ASSIGNMENT 1 » In the article on feeding young children, reproduce word for word the passage starting with "Your infant seems" and going on through "Harvard Medical School.".
ASSIGNMENT 2 » According to the article on feeding young children, what age does Ronald Kleinman give as the recommended age for starting solid foods in nearly all healthy children?

EXTRACT TO READ »
--------
Feeding young children can be a perplexing process, particularly when you're new to parenting.

To help guide you through the first few years of your child's life, WebMD asked several experts to give us the low-down on feeding basics for infants and toddlers. They discussed when, what, and how much to feed your child up to age 3.

When to Start Solid Foods

Your infant seems hungrier, and you're wondering whether it's time for more than breast milk or formula.

"In nearly all healthy children, 4 to 6 months is the recommended age for starting solid foods," says Ronald Kleinman, MD, professor of pediatrics at Harvard Medical School.

Age is just one criteria for judging a child's readiness, however.

"A child's motor skills and stage of development also help determine when they are ready for solid foods," says Marilyn Tanner-Blasiar, MHS, RD, a pediatric nutrition expert and spokesperson for the American Dietetic Association.

Before you offer solid foods, your baby should be capable of holding his or her head up, says Tanner-Blasiar. In addition, your infant should no longer have the "extrusion reflex", which causes babies to push anything but liquid out of their mouths. Losing that instinctive urge allows a child to more readily accept spoonfuls of infant foods.

Baby, Let's Eat!

What's on the menu for baby's first meal? Would you believe pureed meat is OK?

"Rice cereal is a customary and safe first food, but most babies can tolerate a variety of foods, including pureed meats," says Kleinman.

While meat is often reserved for older infants, there's no reason to wait.

"There is no scientific evidence that supports introducing foods in a particular order," such as rice cereal, vegetables, fruits, and finally, meat, according to Kleinman.

Pureed meats, such as beef and lamb, provide iron in a form that is highly available to your baby's body. Iron is critical to brain development, and it ferries oxygen to every body cell. The American Academy of Pediatrics (AAP) says older infants are among those most affected by iron deficiency. Infant cereals fortified with iron are another good choice for baby.

In fact, the AAP suggests that -- beginning at 4 months of age -- partially breastfed infants (more than half of their daily feedings as human milk) who are not receiving iron-containing complementary foods should receive 1 mg/kg per day of supplemental iron.
--------
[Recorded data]
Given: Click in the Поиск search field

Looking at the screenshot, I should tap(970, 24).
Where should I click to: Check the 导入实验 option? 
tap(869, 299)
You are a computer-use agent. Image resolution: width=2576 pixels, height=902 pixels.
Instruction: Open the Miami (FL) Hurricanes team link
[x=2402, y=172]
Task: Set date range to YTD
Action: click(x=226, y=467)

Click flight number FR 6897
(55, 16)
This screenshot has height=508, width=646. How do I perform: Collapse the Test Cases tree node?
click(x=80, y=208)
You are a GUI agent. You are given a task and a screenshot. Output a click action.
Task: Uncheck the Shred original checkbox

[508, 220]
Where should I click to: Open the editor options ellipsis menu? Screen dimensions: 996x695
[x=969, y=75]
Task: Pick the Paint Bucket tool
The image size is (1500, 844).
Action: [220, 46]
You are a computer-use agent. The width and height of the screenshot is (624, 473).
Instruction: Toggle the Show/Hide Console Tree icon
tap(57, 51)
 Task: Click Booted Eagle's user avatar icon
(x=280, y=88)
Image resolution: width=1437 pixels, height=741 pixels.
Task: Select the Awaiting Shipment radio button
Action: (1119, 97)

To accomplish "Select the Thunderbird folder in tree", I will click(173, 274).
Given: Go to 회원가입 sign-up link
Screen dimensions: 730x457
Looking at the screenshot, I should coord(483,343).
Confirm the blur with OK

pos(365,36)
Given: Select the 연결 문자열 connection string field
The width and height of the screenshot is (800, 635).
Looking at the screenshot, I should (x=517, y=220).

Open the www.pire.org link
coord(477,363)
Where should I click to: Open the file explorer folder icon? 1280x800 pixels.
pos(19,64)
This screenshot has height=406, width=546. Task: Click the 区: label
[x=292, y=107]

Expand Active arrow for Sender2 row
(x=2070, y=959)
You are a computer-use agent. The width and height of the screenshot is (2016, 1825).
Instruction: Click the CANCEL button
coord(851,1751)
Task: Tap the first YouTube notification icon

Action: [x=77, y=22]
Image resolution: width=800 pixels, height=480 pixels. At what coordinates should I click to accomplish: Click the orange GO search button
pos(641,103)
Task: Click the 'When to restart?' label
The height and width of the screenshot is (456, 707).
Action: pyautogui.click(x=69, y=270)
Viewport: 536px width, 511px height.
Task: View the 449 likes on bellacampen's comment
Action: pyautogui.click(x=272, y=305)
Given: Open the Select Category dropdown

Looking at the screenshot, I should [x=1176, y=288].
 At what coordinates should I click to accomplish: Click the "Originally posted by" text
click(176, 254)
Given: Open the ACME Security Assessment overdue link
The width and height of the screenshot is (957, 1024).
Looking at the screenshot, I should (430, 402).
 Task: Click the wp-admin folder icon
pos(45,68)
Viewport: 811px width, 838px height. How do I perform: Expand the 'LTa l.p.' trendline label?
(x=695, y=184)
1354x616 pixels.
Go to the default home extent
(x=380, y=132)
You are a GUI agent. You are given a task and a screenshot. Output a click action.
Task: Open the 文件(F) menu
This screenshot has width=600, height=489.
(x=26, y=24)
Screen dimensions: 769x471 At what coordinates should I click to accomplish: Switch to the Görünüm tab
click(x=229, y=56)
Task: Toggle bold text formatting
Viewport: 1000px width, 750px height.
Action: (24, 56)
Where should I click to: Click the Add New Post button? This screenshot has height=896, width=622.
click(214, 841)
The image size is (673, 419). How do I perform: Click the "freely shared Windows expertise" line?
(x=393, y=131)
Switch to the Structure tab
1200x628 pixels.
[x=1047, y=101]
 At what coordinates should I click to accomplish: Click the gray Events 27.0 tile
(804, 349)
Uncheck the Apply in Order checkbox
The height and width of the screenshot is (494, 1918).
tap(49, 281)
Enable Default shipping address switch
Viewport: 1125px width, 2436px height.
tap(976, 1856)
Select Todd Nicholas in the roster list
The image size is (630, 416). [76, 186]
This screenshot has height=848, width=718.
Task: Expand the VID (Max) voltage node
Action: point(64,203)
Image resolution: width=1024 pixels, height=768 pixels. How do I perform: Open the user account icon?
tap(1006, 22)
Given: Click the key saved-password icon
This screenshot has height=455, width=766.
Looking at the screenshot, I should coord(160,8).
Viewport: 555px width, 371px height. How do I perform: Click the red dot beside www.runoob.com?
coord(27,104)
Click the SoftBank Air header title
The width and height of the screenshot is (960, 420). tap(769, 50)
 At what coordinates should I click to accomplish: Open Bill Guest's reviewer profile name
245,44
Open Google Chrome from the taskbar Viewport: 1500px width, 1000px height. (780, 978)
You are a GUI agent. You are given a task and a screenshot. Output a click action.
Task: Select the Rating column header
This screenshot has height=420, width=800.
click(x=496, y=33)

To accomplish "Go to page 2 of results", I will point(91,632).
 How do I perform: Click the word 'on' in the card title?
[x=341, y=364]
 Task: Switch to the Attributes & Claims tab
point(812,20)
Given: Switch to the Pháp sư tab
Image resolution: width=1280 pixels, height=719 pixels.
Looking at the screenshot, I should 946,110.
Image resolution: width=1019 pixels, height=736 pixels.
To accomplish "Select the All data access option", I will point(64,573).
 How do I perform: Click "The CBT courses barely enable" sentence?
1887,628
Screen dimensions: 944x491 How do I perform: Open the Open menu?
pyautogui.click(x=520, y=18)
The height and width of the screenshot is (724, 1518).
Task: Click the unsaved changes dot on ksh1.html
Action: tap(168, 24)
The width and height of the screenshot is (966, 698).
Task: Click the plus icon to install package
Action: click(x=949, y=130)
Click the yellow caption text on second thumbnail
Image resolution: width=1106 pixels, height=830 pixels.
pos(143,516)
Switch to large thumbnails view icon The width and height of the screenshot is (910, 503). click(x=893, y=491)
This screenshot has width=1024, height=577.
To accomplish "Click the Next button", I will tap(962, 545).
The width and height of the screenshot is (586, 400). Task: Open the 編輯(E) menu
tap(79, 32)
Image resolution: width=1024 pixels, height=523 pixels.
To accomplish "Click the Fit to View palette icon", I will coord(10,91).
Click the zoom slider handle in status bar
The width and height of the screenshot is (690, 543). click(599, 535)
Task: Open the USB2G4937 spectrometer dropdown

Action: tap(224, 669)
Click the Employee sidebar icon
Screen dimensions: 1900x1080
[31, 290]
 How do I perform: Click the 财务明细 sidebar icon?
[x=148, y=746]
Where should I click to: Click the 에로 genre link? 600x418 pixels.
--------
WRITTEN RESPONSE 1 »
Your infant seems hungrier, and you're wondering whether it's time for more than breast milk or formula.

"In nearly all healthy children, 4 to 6 months is the recommended age for starting solid foods," says Ronald Kleinman, MD, professor of pediatrics at Harvard Medical School.

WRITTEN RESPONSE 2 » 4 to 6 months